Well I’ve been like a crack addict in withdrawal for the last 3 weeks. My printer stopped working. Basically it was telling me that my printhead was too cold (32 Fahrenheit) and that it needed for the printhead to be at least 42 Fahrenheit before it considered the printer to be operational. The printhead is the device that causes a plastic filament to be converted to a bead of melted plastic that is then laid down in a continuous line. It usually has to be in the 420 Fahrenheit range to melt the plastic.
I chased a variety of potential causes. I even found, modified to add diagnostic messages, and uploaded firmware to the Printrboard, the board that controls the printer.

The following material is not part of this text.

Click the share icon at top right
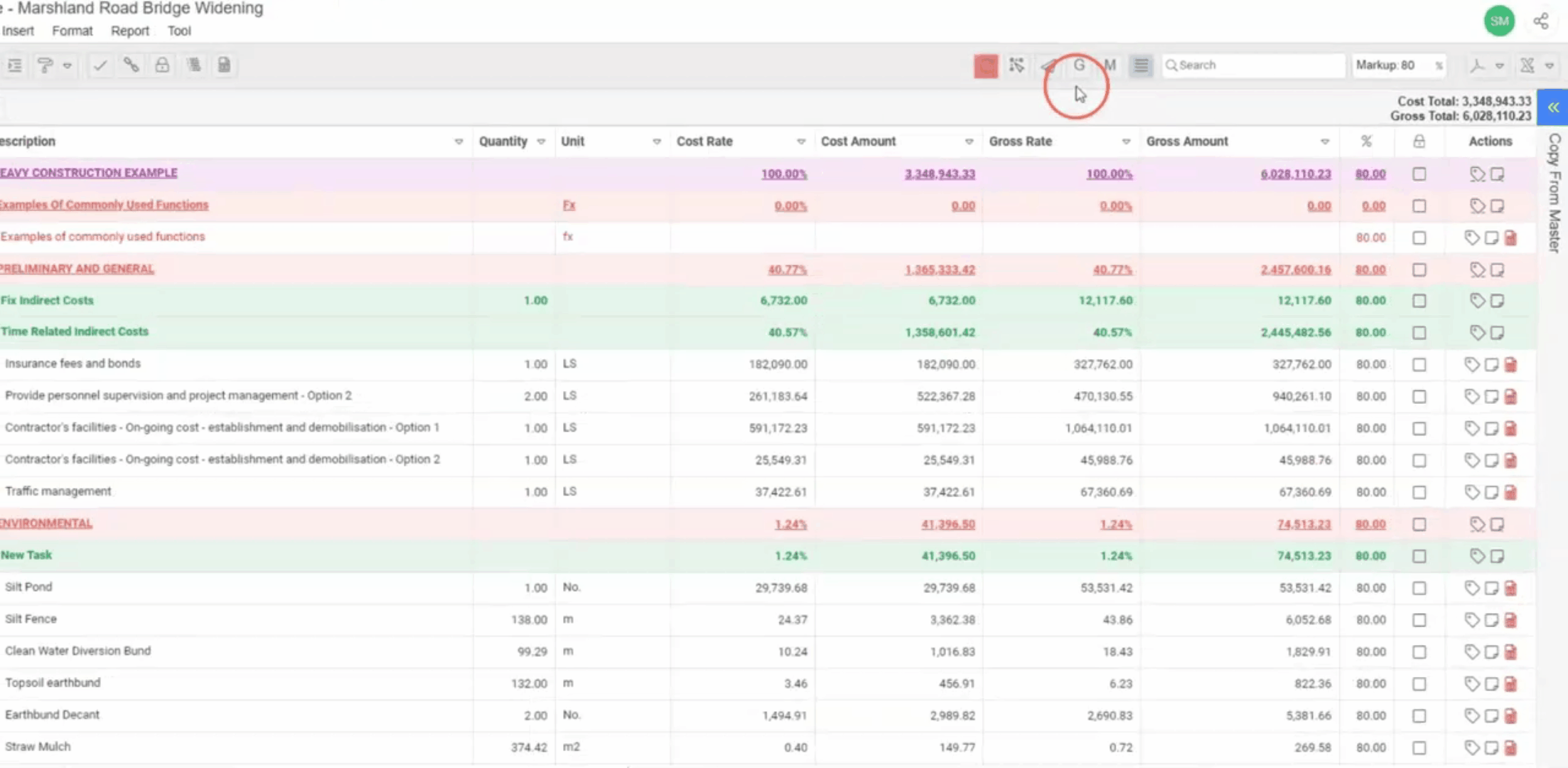1568x768 pixels. [1540, 21]
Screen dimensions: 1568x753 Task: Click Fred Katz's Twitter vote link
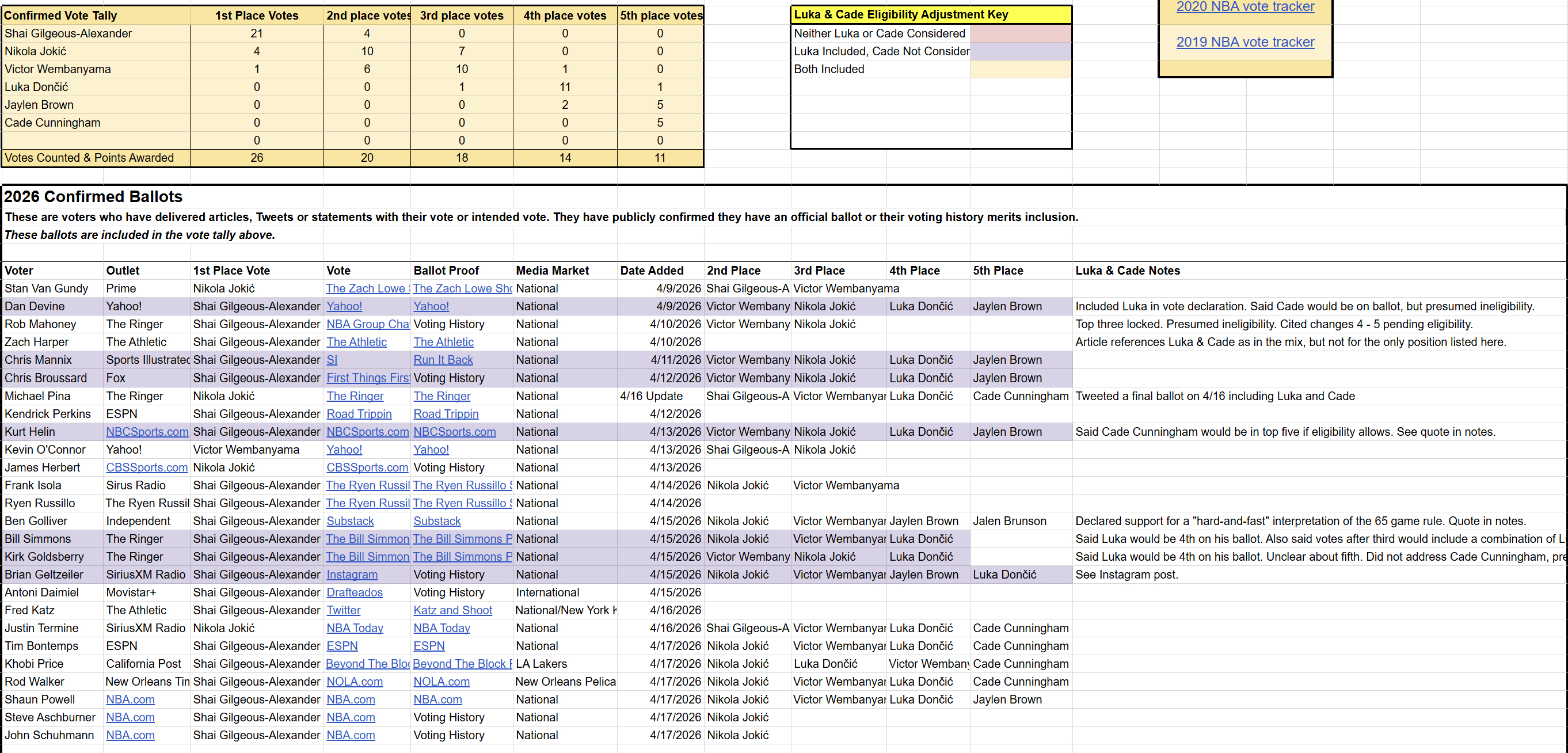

The diagnostic information and the fact that the intermittent error finally became permanent allowed me to finally diagnose the problem, a broken wire in a connector. Here’s a picture of the offender:
While the bad news was that I had withdrawal for 3 weeks, the good news is that I got to use most of the new tools I bought since Xmas to support my new hobby habit. This included digital multi-meter, soldering iron, infrared temperature sensor, “helping hands”, jeweler’s visor, and various other hand tools. It also gave me an excuse to go re-read my college physics textbook for the portion on electricity.
By finding and modifying the software that then becomes the firmware for the Printrboard, I also gained a deeper understanding of how the printer is controlled.
If I hadn’t assemble the printer myself and had the appropriate tools, I would still be sitting here without an operational printer. I can only image what it must be like for the less motivated consumers when their 3d printer goes bad.